* BEGIN *

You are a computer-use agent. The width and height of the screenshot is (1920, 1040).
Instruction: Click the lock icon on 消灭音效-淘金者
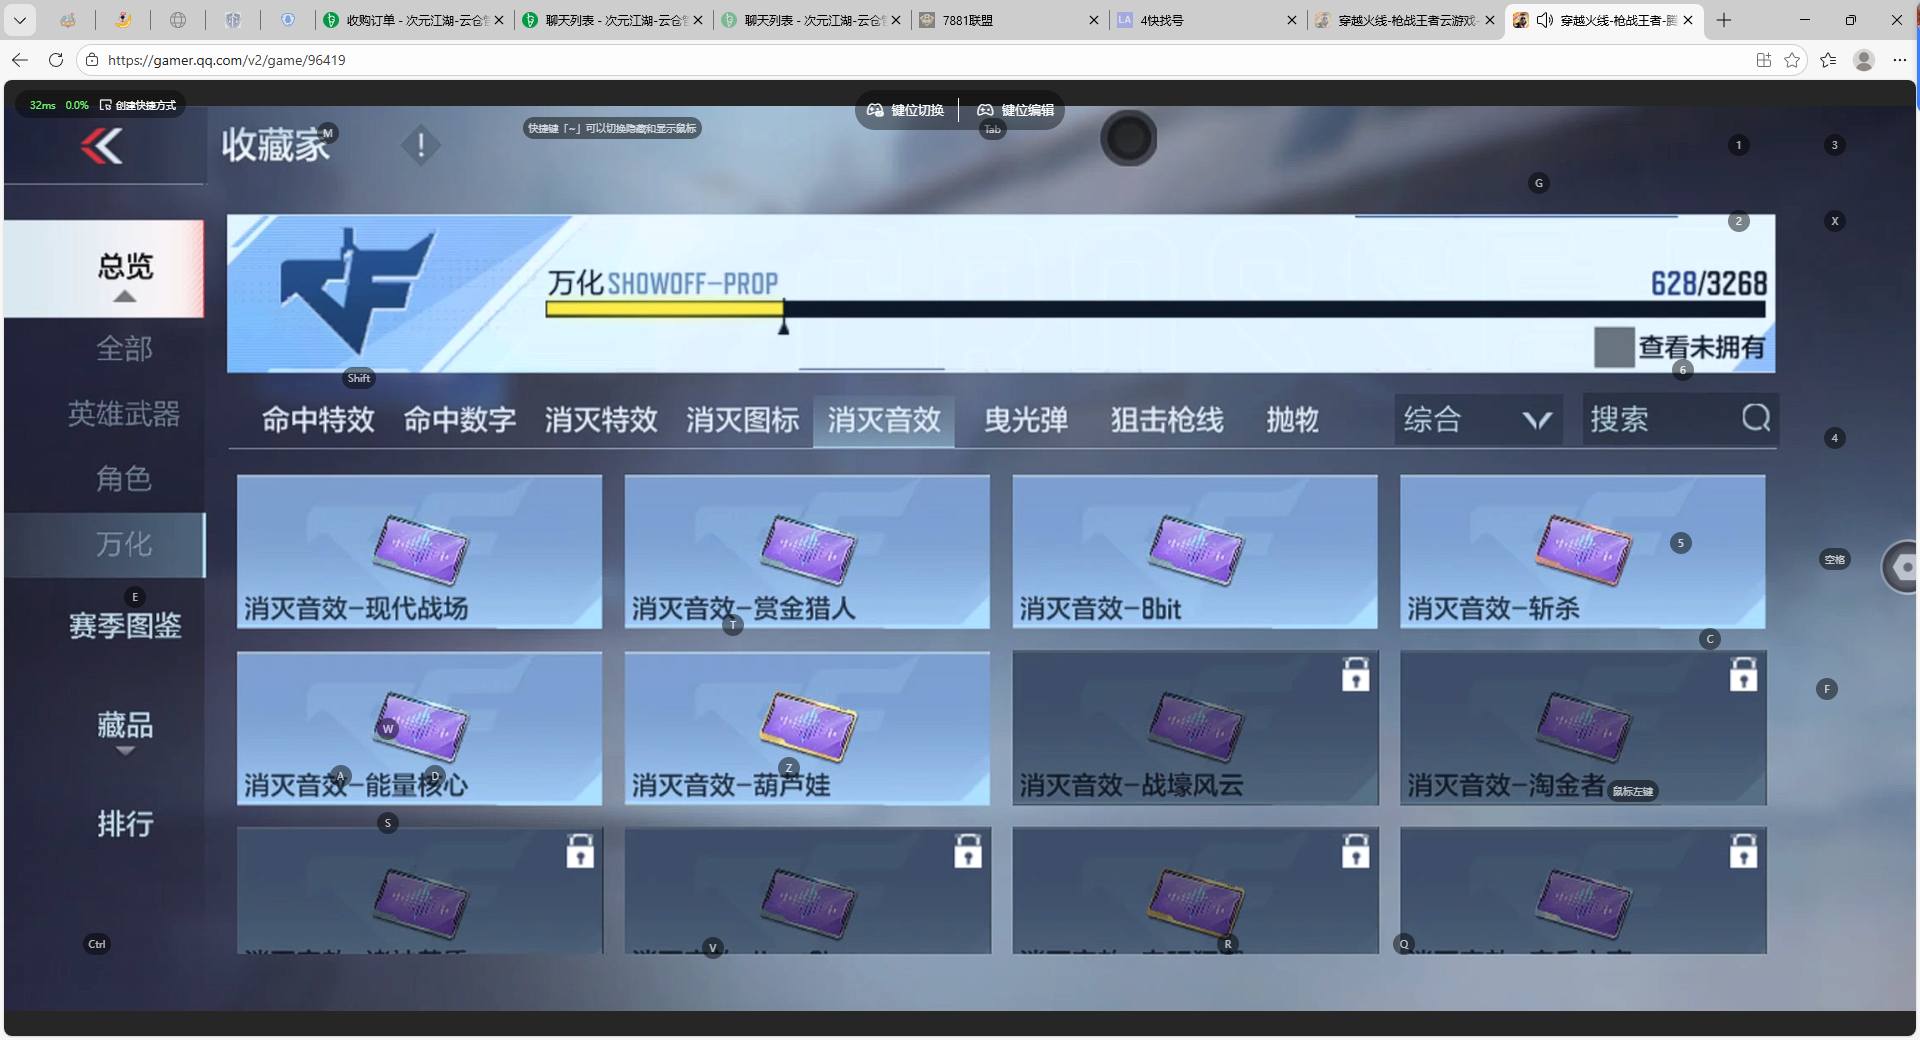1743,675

* END *
* BEGIN *

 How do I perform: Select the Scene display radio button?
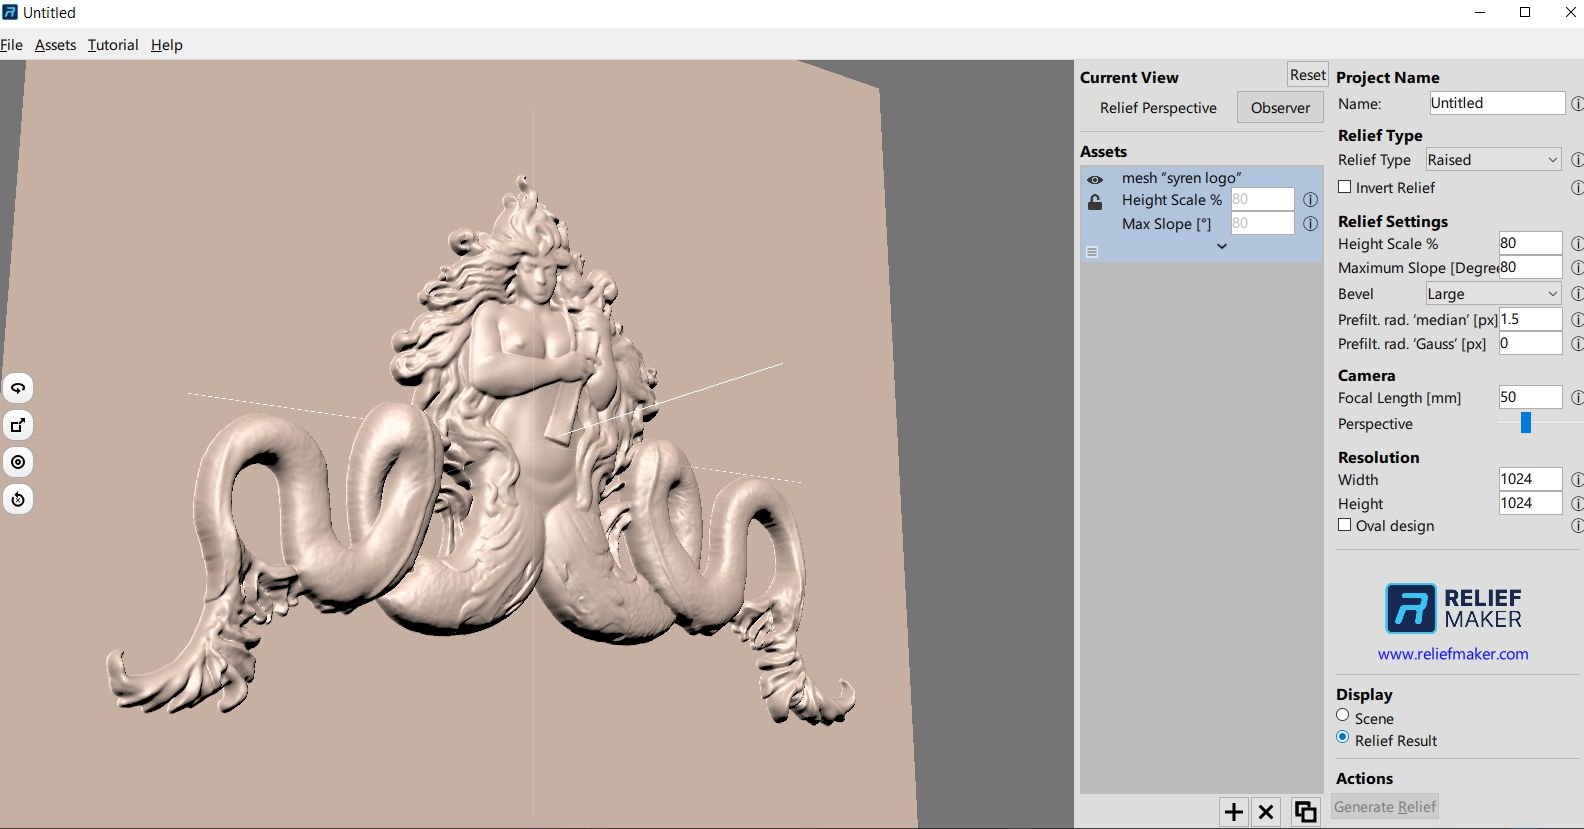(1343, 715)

* END *

Rewrite the item lines as a numbered list, skipping blank lines and leaving out the pictures. Begin at the line that has "How do I perform: Select" and stop after the line that has "(1343, 715)".

1.  How do I perform: Select the Scene display radio button?
2. (1343, 715)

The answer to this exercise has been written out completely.